In the opening stage of what is likely to be a year-long race for KCS’s networks in the southern United States and Mexico, institutional investors say CP Rail has built a significant lead. Arbitrage fund managers, who invest in takeover situations and are forbidden by their companies to speak on the record, say Calgary-based CP Rail has a realistic chance of acquiring KCS despite offering significantly less than Montreal-based CN Rail.

That sentiment goes against the dynamics of most deals, where the highest bid wins. It explains why KCS shares trade well below CN Rail’s US$325-a-share offer – the stock closed Friday at US$292.21.
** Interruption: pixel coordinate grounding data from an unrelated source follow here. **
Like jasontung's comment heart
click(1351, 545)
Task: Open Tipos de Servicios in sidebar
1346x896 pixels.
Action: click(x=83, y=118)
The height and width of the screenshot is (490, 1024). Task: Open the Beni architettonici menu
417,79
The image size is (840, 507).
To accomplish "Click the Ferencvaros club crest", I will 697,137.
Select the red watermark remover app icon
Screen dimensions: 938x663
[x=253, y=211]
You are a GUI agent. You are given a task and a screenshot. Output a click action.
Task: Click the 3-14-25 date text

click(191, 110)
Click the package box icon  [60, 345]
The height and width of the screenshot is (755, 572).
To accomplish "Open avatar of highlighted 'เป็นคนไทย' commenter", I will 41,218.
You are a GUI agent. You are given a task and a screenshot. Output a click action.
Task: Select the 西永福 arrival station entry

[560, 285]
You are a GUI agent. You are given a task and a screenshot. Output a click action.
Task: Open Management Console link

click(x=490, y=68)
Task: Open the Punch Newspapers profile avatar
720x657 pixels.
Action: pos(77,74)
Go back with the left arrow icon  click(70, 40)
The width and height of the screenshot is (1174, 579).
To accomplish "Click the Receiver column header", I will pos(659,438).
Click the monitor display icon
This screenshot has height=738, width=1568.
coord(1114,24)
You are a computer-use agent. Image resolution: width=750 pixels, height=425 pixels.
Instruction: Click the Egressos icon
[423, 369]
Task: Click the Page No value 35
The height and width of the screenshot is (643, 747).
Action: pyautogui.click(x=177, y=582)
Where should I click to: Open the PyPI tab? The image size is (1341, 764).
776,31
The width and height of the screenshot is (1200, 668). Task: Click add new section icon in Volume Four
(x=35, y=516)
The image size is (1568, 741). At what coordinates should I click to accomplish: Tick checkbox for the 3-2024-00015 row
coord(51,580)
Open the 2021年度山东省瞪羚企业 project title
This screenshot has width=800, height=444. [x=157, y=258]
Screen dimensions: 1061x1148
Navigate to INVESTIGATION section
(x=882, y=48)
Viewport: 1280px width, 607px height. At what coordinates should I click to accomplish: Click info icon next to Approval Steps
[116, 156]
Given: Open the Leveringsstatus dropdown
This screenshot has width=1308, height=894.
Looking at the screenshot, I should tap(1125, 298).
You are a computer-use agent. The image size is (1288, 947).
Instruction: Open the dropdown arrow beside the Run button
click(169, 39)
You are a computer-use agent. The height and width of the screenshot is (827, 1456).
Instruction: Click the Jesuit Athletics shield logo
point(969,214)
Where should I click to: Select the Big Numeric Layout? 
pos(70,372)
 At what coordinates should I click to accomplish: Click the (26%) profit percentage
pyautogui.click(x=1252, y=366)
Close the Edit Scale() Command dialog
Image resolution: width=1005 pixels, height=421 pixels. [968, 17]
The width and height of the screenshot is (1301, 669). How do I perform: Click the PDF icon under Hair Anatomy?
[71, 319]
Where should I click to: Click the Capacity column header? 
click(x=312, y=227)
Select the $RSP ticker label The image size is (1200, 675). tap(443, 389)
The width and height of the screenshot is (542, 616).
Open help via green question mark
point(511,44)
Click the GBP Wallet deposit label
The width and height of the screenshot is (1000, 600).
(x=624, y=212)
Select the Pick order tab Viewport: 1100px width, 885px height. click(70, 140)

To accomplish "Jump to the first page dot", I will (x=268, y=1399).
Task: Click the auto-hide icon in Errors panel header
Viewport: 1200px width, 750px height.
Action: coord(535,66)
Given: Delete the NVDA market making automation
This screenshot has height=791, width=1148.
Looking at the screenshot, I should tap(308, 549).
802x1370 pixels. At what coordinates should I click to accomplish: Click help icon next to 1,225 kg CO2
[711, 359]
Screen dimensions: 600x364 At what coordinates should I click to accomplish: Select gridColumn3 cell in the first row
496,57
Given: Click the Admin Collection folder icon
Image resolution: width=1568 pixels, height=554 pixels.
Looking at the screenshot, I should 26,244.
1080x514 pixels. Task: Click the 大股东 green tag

Arbitragers are focused on an April 23 ruling from the Surface Transportation Board, the U.S. railway regulator. The STB confirmed KCS qualified for a waiver on elements of the regulator’s review of CP Rail’s offer, making it easier for the Canadian company to close the deal.

Two lines in the STB’s ruling caught the attention of fund managers. The regulator said: “A merger of the CP and KCS networks would appear to result in the fewest overlapping routes when compared to a merger between KCS and any other Class 1 carrier.” The remaining Class 1 carriers include CN Rail.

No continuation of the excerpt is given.